In chapter 10, two of Aaron’s priest-sons offered unauthorized fire before the Lord and were incinerated on the spot for not following God’s rules to the T.  Cousins of the burnt brothers were summoned to carry the bodies, which “were still in their tunics,” unceremoniously outside the camp and away from the sanctuary. 

Aaron’s remaining two sons immediately stepped up to take their place as priests. Holy fear must have gripped them as they watched their dead brothers get carried away.

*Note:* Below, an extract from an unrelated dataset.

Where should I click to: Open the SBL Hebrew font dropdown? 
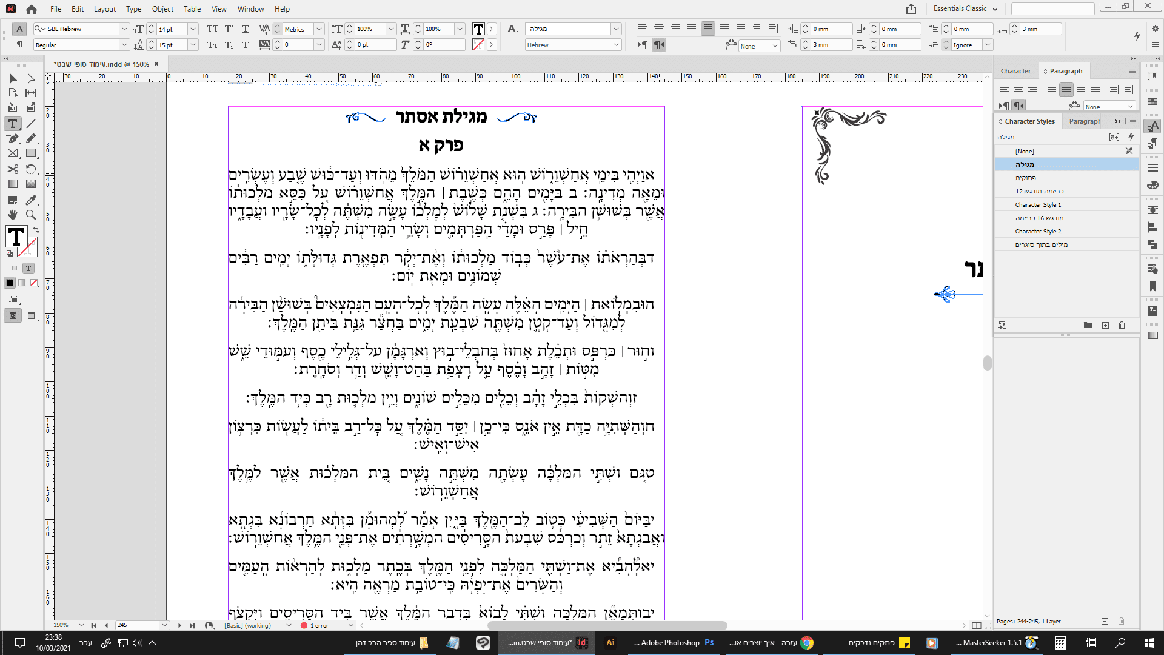(124, 29)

Holy reverence surely made their knees tremble as they stepped up to fulfill the role that had surprisingly become theirs in a heart-sickening instant.

Moses reminded Aaron, the Israelite community, and us of the Lord’s words:

“Among those who approach me
I will be proved holy,
in the sight of all the people
I will be honored.”

In what I imagine was somewhat organized chaos, Moses gives the two younger brothers instruction. First, he tells them not to leave the entrance to the tent of meeting because the LORD’S anointing oil was upon them. He said if they left, they would die. 
They did as Moses said.
I imagine they swiftly did as Moses said! Surely there wasn’t a speck of doubt in their minds where they might have been tempted to ask, “Did God really say…?”

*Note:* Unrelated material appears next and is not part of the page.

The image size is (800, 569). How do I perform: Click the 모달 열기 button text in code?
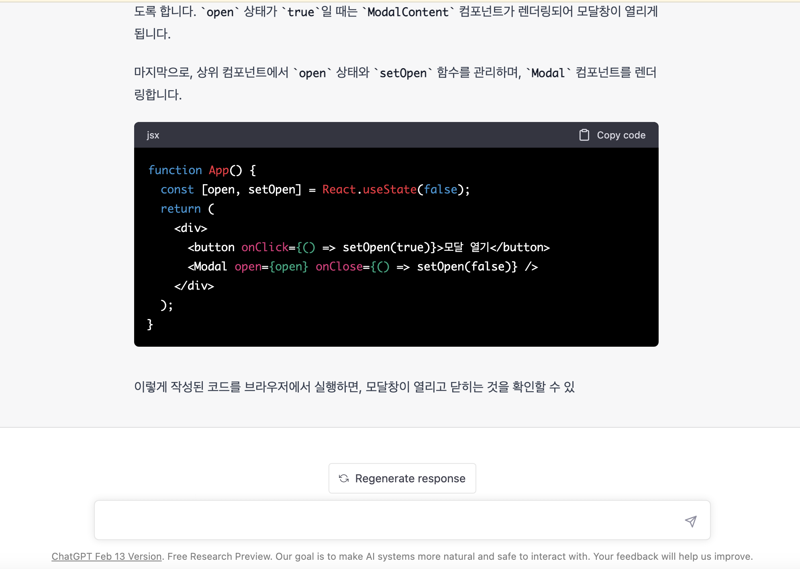[x=466, y=247]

On display in living and dying color was this truth:

Fire was going to consume the burnt offering on the altar, or fire would consume them. They had to follow God’s protocol EXACTLY, or they would die.

The Pharisees of the New Testament knew all about this event from Leviticus. They knew all about God’s regulations and how essential it was to obey His rules. Something of my own rule-keeping pharisaical tendency is feeling slightly sympathetic for this religious band of Jews, but I’ve got questions:

Did they realize they were incapable of keeping the law perfectly? Did they know that God was demonstrating extreme mercy in not consuming them with fire every day that they missed a step in the law-prescribed protocols? Did they understand their need for a perfect Priest who would fulfill all of the food, purification, and skin disease regulations?

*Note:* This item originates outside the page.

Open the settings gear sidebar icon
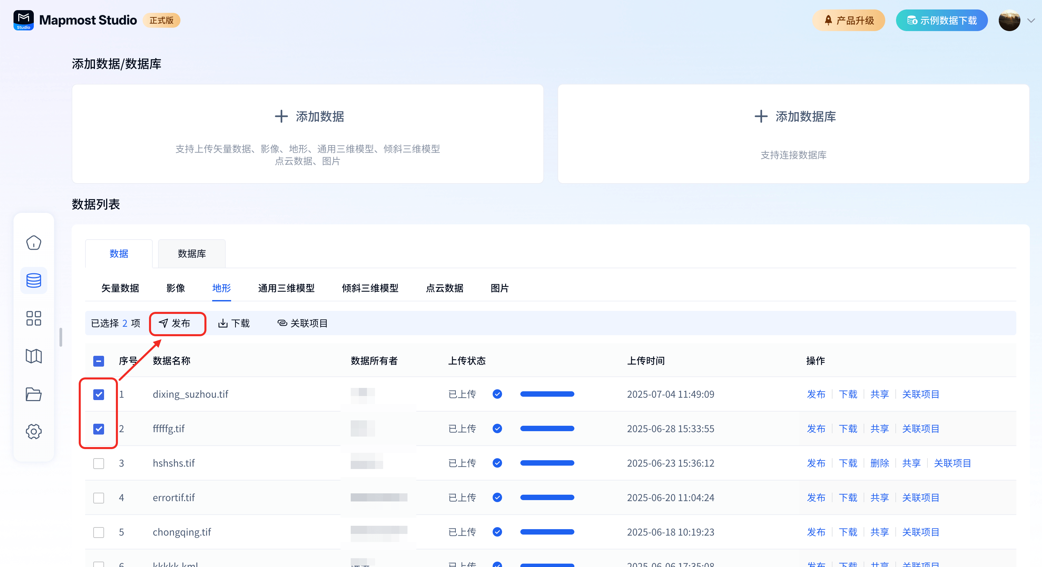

Dwelling in Leviticus makes me freshly and keenly aware of our desperate need for Jesus, our holy and perfect Priest. 
Perfectly obedient to God’s commands, completely righteous, Jesus was the only one that didn’t deserve to be consumed by fire. Yet He took our place and received God’s holy wrath as a willing sacrifice to pay the penalty for our sins. Because of this, and only because of this, can we go boldly before Holy God and receive grace, mercy, acceptance, and love.